**DATA EXTRACT**
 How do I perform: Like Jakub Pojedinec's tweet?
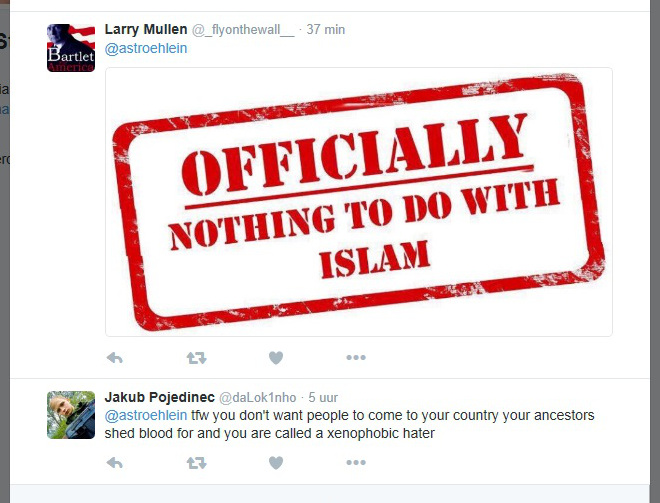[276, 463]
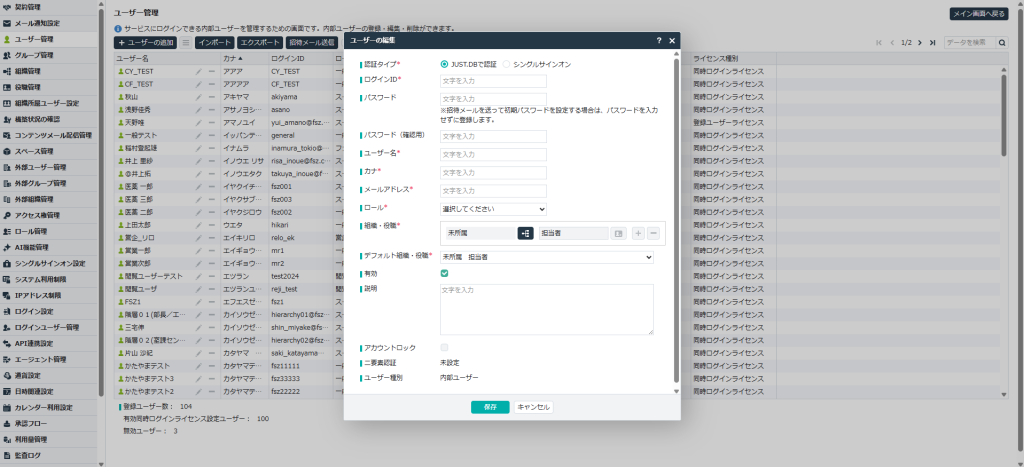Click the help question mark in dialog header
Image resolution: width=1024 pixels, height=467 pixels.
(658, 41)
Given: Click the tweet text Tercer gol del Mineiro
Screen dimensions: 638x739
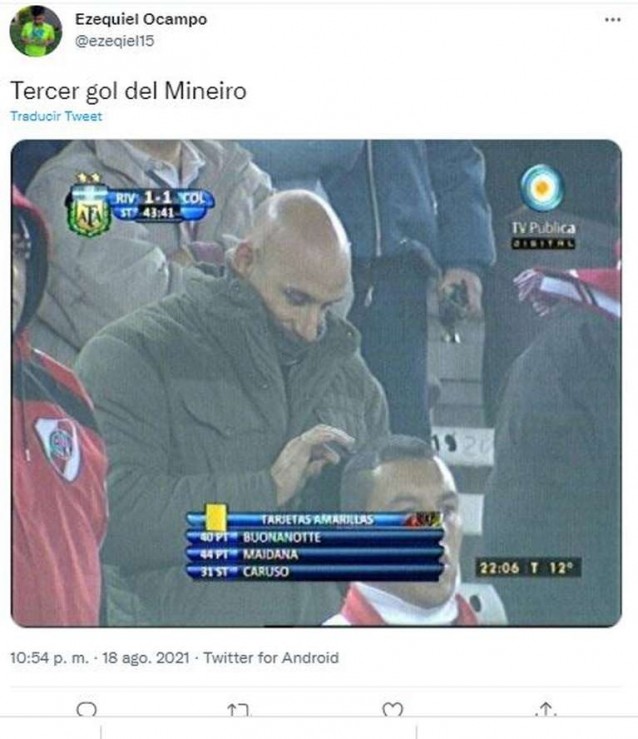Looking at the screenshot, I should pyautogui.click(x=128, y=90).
==
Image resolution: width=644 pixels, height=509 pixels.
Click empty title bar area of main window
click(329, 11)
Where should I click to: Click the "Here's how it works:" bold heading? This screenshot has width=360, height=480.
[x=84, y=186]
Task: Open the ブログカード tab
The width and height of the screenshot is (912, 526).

**ACTION ITEM**
Produce a word-for-word copy of everything above from the line holding "Click empty title bar area of main window" down to the line holding "The width and", with both of those lines kept.

**WRITTEN SOLUTION**
Click empty title bar area of main window
click(329, 11)
Where should I click to: Click the "Here's how it works:" bold heading? This screenshot has width=360, height=480.
[x=84, y=186]
Task: Open the ブログカード tab
The width and height of the screenshot is (912, 526).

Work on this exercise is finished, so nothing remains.